WORK REQUEST - Up to and including the line with "Task: Open the Created By filter dropdown", return every line from the start of the entries below exactly.
───── MATERIAL SUPPLIED ─────
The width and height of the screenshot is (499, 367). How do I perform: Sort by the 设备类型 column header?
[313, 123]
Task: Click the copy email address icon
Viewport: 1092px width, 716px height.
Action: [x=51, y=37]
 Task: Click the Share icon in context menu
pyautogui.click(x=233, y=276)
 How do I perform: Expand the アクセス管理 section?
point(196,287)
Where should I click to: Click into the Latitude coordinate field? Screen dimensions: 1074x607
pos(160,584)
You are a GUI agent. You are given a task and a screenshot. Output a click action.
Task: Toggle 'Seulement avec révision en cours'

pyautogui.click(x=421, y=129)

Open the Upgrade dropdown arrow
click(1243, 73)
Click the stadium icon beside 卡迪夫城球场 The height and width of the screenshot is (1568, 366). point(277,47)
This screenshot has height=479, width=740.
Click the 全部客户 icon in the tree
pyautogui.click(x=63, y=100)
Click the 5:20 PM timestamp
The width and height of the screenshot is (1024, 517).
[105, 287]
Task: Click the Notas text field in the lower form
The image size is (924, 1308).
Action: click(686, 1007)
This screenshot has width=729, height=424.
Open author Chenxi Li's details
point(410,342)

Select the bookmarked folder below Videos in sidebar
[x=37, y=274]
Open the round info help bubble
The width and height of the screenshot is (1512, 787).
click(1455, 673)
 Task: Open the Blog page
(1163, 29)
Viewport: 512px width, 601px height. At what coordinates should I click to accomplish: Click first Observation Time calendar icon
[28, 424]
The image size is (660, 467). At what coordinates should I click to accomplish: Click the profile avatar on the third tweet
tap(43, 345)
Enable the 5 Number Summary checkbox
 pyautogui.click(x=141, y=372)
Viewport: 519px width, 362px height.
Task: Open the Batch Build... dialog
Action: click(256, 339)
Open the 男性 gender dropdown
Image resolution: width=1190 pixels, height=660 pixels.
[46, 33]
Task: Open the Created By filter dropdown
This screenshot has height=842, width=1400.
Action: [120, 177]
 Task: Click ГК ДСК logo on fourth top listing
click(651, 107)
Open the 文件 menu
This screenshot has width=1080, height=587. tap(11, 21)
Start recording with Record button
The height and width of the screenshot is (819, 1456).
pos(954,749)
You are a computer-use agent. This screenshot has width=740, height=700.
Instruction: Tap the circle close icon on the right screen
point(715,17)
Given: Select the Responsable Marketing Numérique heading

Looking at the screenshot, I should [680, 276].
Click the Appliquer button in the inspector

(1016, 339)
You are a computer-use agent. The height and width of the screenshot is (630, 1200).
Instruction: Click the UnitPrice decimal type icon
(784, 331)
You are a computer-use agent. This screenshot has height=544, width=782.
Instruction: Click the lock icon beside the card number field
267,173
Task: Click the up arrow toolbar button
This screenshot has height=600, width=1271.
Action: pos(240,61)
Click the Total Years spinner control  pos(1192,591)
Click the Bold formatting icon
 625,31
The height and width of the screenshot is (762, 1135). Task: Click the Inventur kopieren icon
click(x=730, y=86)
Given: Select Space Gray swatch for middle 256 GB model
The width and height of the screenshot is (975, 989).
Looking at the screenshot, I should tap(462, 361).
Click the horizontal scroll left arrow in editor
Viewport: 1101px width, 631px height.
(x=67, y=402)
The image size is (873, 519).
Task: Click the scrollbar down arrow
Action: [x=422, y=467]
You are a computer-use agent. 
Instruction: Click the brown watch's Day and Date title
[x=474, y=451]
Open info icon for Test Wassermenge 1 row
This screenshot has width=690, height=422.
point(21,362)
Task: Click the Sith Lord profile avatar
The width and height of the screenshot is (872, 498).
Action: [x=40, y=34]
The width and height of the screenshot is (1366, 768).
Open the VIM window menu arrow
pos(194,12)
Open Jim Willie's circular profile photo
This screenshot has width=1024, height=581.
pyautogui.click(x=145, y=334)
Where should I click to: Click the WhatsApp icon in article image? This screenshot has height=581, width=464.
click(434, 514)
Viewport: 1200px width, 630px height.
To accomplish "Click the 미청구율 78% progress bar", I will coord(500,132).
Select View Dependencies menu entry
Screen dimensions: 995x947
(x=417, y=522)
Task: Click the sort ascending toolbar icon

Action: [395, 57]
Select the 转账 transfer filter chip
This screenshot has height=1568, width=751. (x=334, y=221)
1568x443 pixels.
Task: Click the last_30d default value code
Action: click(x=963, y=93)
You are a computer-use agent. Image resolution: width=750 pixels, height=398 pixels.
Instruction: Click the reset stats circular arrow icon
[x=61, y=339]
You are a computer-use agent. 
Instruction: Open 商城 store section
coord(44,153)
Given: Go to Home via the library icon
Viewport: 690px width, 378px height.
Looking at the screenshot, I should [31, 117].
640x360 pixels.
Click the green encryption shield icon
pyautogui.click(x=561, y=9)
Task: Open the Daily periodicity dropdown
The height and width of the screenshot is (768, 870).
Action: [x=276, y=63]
─────
TASK RESPONSE -
The width and height of the screenshot is (499, 367). How do I perform: Sort by the 设备类型 column header?
[313, 123]
Task: Click the copy email address icon
Viewport: 1092px width, 716px height.
Action: [x=51, y=37]
 Task: Click the Share icon in context menu
pyautogui.click(x=233, y=276)
 How do I perform: Expand the アクセス管理 section?
point(196,287)
Where should I click to: Click into the Latitude coordinate field? Screen dimensions: 1074x607
pos(160,584)
You are a GUI agent. You are given a task and a screenshot. Output a click action.
Task: Toggle 'Seulement avec révision en cours'

pyautogui.click(x=421, y=129)

Open the Upgrade dropdown arrow
click(1243, 73)
Click the stadium icon beside 卡迪夫城球场 The height and width of the screenshot is (1568, 366). point(277,47)
This screenshot has height=479, width=740.
Click the 全部客户 icon in the tree
pyautogui.click(x=63, y=100)
Click the 5:20 PM timestamp
The width and height of the screenshot is (1024, 517).
[105, 287]
Task: Click the Notas text field in the lower form
The image size is (924, 1308).
Action: click(686, 1007)
This screenshot has width=729, height=424.
Open author Chenxi Li's details
point(410,342)

Select the bookmarked folder below Videos in sidebar
[x=37, y=274]
Open the round info help bubble
The width and height of the screenshot is (1512, 787).
click(1455, 673)
 Task: Open the Blog page
(1163, 29)
Viewport: 512px width, 601px height. At what coordinates should I click to accomplish: Click first Observation Time calendar icon
[28, 424]
The image size is (660, 467). At what coordinates should I click to accomplish: Click the profile avatar on the third tweet
tap(43, 345)
Enable the 5 Number Summary checkbox
 pyautogui.click(x=141, y=372)
Viewport: 519px width, 362px height.
Task: Open the Batch Build... dialog
Action: click(256, 339)
Open the 男性 gender dropdown
Image resolution: width=1190 pixels, height=660 pixels.
[46, 33]
Task: Open the Created By filter dropdown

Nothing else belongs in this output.